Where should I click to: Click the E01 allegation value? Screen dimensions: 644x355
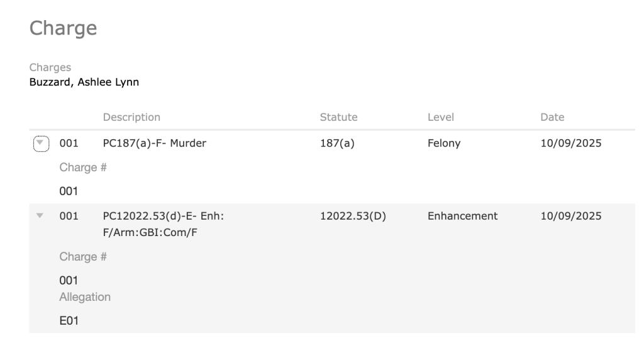[x=69, y=321]
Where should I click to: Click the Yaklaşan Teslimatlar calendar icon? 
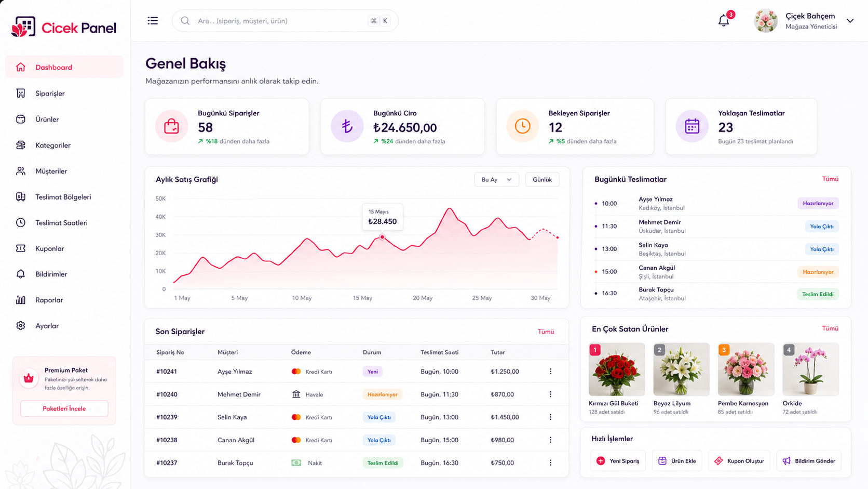point(692,126)
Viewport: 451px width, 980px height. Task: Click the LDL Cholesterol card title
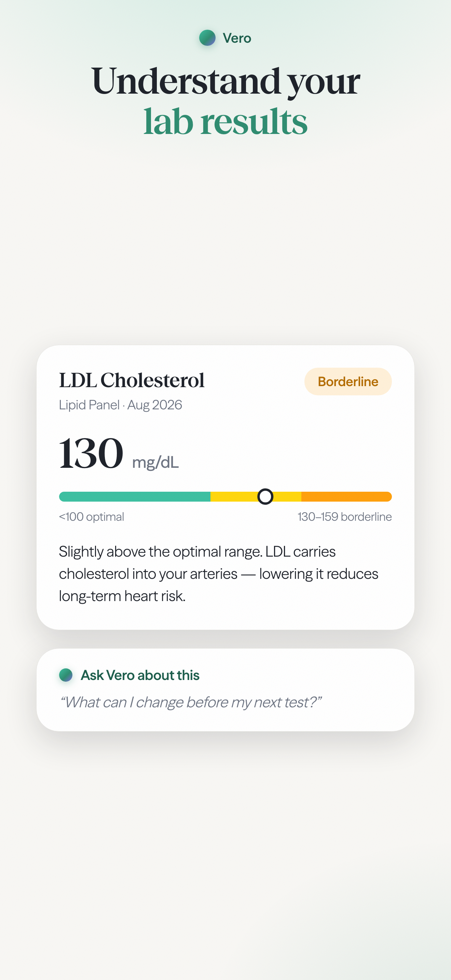pos(132,380)
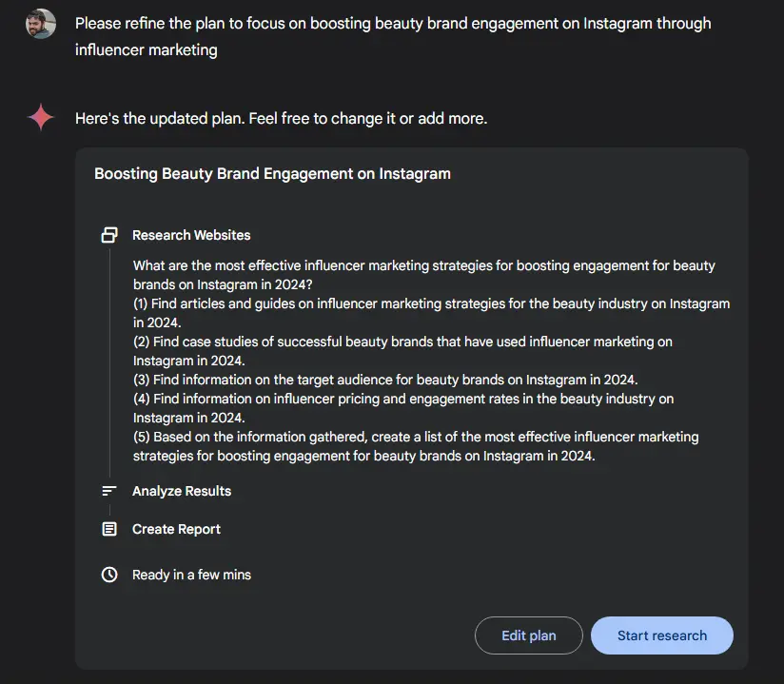Click the user profile avatar

tap(40, 24)
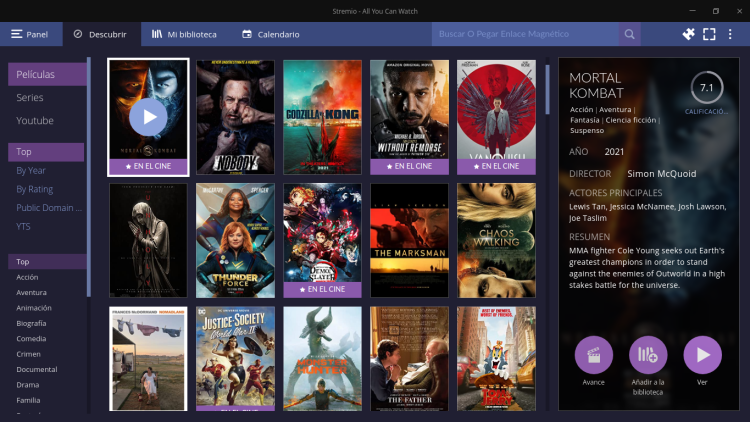Toggle fullscreen mode icon
This screenshot has width=750, height=422.
point(709,34)
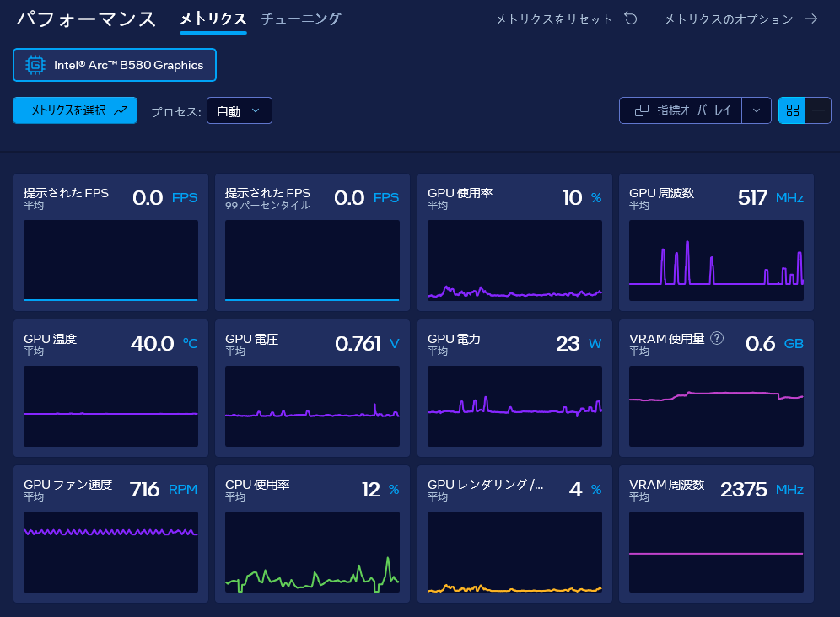The width and height of the screenshot is (840, 617).
Task: Click the メトリクスをリセット link
Action: click(554, 19)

====

## To do
When you reproduce the data shown above, keep each line exact and omit every picture.

## Exercise solution
Where should I click to: Click the E01 allegation value? Screen dimensions: 644x355
[x=69, y=321]
Where should I click to: Click the Yaklaşan Teslimatlar calendar icon? 
point(692,126)
Viewport: 451px width, 980px height. Task: Click the LDL Cholesterol card title
pos(132,380)
Click the user profile avatar

tap(40, 24)
Toggle fullscreen mode icon
This screenshot has width=750, height=422.
point(709,34)
The width and height of the screenshot is (840, 617).
Task: Click the メトリクスをリセット link
Action: click(554, 19)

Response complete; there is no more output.